Sudden hair loss of the-then seven-year-old daughter. Diagnosis: Alopecia Areata – and now?
The pediatrician referred us to a dermatologist, who prescribed isotrexin, an ointment for the treatment of medium-severe acne. The list of side effects was so scary that we never used this ointment. Recommended age for the ointment was 16 years old!
After the transfer of the pediatrician to the University Clinic Homburg / Saar, our daughter Joséphine was to be treated with Dapson. (Dapson is used, among other things, for the treatment and prevention of malaria and leprosy). The chief physician of the clinic came to talk to us because I refused this treatment. She reacted very provocatively:
“Do you want a child with or without hair?”
I was paralyzed, totally overwhelmed with the situation. Of course, I wanted my child to get hair again, but not at such a price. Am I a bad mother when I do not listen to the doctors but to my gut feeling? A blood sampling followed. Joséphine was afraid, which I could not bear. We sat in the waiting room, she was quietly crying. I felt weak, helpless and desperate. A nurse came by, saw the weeping Joséphine and spoke to her.

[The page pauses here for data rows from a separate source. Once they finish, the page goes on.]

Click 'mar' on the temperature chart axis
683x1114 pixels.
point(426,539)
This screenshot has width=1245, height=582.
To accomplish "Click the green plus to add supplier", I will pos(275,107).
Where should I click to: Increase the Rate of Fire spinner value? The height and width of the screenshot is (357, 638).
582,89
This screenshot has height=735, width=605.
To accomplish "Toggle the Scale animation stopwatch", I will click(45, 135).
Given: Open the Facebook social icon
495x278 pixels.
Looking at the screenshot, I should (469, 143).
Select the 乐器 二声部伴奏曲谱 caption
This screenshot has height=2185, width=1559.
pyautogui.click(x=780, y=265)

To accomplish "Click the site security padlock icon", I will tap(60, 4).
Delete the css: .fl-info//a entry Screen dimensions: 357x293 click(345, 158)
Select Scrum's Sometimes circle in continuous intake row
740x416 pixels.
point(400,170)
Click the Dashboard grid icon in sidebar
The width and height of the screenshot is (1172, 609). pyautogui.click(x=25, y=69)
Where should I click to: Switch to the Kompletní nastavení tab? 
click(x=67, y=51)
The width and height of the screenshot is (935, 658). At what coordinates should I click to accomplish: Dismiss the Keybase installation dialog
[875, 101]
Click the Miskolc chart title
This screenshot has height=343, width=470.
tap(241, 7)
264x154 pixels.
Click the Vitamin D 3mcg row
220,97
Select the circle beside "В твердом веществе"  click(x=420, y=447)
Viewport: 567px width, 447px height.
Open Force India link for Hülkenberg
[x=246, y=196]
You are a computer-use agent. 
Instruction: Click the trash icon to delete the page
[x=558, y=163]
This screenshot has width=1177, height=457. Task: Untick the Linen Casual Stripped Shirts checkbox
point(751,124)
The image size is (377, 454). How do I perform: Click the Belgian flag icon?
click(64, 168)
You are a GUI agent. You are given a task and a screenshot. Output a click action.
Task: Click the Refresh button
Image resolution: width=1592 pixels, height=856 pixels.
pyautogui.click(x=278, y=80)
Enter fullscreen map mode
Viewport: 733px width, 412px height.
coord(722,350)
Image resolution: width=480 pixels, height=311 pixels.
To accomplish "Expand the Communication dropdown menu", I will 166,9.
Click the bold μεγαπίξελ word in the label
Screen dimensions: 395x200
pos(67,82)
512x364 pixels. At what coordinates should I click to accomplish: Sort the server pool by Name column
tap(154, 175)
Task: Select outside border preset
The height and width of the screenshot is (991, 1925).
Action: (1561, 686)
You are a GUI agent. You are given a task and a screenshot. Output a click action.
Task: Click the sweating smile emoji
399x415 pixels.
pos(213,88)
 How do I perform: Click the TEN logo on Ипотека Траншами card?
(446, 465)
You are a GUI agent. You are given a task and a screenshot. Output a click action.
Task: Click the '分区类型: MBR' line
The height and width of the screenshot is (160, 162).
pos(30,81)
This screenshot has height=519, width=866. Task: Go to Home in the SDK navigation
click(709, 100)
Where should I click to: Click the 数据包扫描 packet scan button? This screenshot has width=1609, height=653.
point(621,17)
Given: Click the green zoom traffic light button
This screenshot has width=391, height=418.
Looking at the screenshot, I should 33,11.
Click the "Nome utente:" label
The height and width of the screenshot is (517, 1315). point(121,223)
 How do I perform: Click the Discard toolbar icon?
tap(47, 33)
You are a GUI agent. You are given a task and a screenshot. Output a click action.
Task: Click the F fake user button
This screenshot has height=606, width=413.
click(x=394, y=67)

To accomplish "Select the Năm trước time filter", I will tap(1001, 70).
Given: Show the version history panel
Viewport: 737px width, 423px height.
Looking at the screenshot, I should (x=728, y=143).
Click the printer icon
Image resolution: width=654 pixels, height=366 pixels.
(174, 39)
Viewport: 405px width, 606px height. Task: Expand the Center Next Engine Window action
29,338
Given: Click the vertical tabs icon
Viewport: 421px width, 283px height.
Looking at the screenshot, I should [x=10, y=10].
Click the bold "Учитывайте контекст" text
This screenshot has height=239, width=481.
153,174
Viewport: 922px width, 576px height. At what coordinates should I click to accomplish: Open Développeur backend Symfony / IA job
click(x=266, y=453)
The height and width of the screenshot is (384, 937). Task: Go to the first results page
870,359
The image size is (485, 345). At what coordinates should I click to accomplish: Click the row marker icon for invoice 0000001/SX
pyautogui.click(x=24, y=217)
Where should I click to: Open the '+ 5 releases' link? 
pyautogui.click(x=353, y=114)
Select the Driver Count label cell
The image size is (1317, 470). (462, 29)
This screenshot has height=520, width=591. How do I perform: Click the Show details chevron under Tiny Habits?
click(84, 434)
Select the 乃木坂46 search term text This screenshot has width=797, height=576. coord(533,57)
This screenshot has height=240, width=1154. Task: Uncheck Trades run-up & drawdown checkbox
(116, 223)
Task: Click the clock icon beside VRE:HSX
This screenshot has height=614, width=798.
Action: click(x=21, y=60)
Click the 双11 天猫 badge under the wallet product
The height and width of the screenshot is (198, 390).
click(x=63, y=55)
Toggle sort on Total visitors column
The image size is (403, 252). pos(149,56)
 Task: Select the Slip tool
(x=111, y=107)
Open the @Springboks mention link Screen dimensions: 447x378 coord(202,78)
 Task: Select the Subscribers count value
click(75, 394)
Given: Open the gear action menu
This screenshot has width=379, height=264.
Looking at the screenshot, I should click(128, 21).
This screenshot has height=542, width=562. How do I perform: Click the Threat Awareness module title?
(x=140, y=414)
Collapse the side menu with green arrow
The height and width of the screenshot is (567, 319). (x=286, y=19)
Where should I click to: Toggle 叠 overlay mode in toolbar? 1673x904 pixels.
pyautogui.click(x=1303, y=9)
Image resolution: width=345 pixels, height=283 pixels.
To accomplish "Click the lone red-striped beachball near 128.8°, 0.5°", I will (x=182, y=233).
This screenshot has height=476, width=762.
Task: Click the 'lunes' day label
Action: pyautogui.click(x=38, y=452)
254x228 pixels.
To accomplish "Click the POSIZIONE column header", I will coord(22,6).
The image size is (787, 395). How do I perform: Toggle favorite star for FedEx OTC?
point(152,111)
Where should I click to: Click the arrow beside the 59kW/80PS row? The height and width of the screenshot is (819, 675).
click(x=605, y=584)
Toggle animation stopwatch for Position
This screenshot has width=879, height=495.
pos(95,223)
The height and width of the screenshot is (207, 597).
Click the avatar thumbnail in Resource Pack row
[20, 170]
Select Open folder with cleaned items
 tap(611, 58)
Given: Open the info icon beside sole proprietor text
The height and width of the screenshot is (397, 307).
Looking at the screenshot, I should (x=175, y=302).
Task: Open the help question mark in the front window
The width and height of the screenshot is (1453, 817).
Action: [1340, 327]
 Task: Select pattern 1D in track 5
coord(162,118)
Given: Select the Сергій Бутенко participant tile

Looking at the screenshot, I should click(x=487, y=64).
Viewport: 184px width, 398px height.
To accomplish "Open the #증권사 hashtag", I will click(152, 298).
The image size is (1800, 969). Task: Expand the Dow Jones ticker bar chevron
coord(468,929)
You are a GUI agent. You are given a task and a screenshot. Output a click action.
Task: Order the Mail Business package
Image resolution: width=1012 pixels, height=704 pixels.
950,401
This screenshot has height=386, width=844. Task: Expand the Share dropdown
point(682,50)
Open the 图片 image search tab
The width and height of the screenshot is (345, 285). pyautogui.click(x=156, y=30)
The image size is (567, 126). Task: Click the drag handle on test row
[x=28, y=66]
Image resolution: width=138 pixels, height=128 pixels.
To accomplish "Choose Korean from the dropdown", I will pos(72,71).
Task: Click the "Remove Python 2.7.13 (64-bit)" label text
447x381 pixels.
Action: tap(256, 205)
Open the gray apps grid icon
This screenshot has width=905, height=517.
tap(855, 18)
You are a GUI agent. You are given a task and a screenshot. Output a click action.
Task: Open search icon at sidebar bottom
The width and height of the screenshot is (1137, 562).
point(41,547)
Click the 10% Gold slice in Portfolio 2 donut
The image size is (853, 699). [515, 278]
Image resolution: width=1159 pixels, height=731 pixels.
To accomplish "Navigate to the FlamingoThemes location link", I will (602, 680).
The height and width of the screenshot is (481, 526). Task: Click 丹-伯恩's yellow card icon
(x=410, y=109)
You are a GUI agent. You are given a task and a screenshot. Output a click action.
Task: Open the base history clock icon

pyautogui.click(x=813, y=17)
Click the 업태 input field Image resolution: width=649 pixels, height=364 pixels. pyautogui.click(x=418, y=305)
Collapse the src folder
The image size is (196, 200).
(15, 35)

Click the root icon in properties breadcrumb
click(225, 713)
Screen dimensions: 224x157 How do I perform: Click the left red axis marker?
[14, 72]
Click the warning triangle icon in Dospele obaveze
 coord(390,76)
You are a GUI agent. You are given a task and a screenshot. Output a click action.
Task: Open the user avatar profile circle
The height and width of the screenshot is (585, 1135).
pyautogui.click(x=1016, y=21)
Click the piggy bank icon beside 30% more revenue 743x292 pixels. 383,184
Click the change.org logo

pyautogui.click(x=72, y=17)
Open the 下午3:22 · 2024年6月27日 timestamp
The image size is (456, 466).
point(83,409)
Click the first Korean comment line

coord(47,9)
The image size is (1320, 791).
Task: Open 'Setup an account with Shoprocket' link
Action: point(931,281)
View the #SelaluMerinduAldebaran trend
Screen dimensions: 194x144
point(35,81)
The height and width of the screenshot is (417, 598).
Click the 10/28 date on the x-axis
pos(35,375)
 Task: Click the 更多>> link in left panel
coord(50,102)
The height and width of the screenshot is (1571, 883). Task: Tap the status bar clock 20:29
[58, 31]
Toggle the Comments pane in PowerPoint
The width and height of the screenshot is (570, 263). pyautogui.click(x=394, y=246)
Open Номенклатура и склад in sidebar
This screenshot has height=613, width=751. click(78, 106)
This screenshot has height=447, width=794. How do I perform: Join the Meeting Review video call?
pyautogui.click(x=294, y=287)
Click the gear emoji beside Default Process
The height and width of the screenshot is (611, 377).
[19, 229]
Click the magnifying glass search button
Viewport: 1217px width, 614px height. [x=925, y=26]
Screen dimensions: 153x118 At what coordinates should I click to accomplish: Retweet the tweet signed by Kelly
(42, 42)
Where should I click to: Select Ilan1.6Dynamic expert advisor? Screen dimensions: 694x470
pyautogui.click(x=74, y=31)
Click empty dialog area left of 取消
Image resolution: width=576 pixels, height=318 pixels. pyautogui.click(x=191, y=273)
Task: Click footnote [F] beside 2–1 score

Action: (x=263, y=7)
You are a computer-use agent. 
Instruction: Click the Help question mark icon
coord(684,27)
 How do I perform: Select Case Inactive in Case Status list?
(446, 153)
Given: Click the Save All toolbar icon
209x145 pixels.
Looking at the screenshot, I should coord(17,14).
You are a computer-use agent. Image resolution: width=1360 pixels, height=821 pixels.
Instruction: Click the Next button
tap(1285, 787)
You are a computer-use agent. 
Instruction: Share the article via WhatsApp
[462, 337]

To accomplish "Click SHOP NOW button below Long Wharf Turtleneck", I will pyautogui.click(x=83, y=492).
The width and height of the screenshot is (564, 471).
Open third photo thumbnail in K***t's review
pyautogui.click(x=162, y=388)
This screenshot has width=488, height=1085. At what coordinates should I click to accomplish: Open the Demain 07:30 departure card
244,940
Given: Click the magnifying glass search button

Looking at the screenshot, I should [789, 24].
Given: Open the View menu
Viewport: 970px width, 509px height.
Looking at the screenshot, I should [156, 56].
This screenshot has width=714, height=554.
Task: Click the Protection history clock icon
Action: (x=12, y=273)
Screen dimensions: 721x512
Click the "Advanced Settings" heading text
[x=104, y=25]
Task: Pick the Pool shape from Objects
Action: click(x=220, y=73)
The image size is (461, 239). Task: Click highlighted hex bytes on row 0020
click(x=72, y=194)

“No child must cry at my station!”
Joséphine told him everything, really everything, and that she was afraid of blood sampling. He took her briefly by the hand, went with her to the office room and gave her an Emla magic plaster (local anesthetic) and much courage! Since then she has been more or less okay with blood tests, although still a bit reluctantly. But only with the magic plaster!
For me it was clear, “I do not want that for my child!”
After this day, I decided to contact the AAD by phone. The information they provided about this disorder was very important and very helpful. But the warm words of Mrs. Stenders were the most essential to me. I felt very well cared for, with my worries and my fears gradually going away. At the same time, she encouraged me to listen to my gut feeling and to trust me and my child.
Joséphine is losing her hair, but she will live!
We finished the medical marathon and tried to accept the illness and to live our everyday life. Bit by bit. We got support from a child and youth therapist. She strengthens Joséphine’s “inner team” and offers her a space free of guilt feelings. Joséphine was 7 years old when her hair fell out. She did not understand why I cried so much and why we were desperate. She herself was sad and afraid, but she was hiding it from us. She did not want it to be an even bigger burden for us. Even today it sometimes makes me sad and I wish that I could take my child’s disease for myself, to exchange my health with her. But I cannot change it, it’s not in my hands.